Smoltz Trusts the Dodgers' Roster

Smoltz sat down with DJ Siddiqi of Casino.org and said the Braves are the healthiest club in baseball right now, but he kept coming back to what the Dodgers have put together.

"I think right now the healthiest team is the Atlanta Braves," Smoltz said. "But to say what the future holds, the Dodgers have assimilated the best roster all together. And in that case, I kind of give a nod to the Dodgers based on their roster. But it's still up in the air based on all the other components. It's going to be hard-pressed to accumulate the kind of roster that they did, unless you make some trades. They've definitely got the head start over the rest of the teams."

The Dodgers are 40-22 and chasing a three-peat that no team has pulled off since the 2000 Yankees.

Ohtani, Betts, Freeman, and Tucker lead a lineup that can beat you a dozen different ways, and a rotation that opened the year with Yamamoto, Glasnow, Sasaki, and Ohtani just backs up what Smoltz is saying.

Why Atlanta Could Still Be the Better Team

Here is the thing, though.

The Braves are outplaying the Dodgers right now, and it is not really that close. Atlanta owns the best record in the National League at 42-20, two games clear of Los Angeles.

This is the same team that went 76-86 last year.

First-year manager Walt Weiss has completely changed the feel of this clubhouse, and the results speak for themselves.

Chris Sale is leading the rotation with a 2.02 ERA and eight wins, and the lineup kept producing even after the Braves lost catchers Drake Baldwin and Sean Murphy to injuries in May.

Baldwin was hitting .303 with 13 home runs before he went down, and Atlanta did not miss a beat without him.

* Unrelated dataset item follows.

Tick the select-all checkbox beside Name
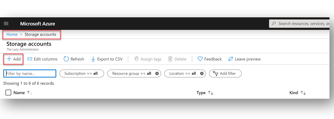 (8, 93)
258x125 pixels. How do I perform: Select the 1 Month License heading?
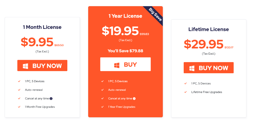[x=42, y=27]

That is the kind of toughness that matters when the games get bigger in October, and it is the same thing Smoltz was getting at when he said health would be the biggest thing for the Braves going forward.

The Dodgers might have the better roster on paper, and nobody should argue that.

But the Braves have the better record, a bit fewer injury questions, and a team that seems to believe last year's mess was a fluke.

If they stay healthy and add a piece at the trade deadline, Smoltz might have to change his answer by the time October rolls around.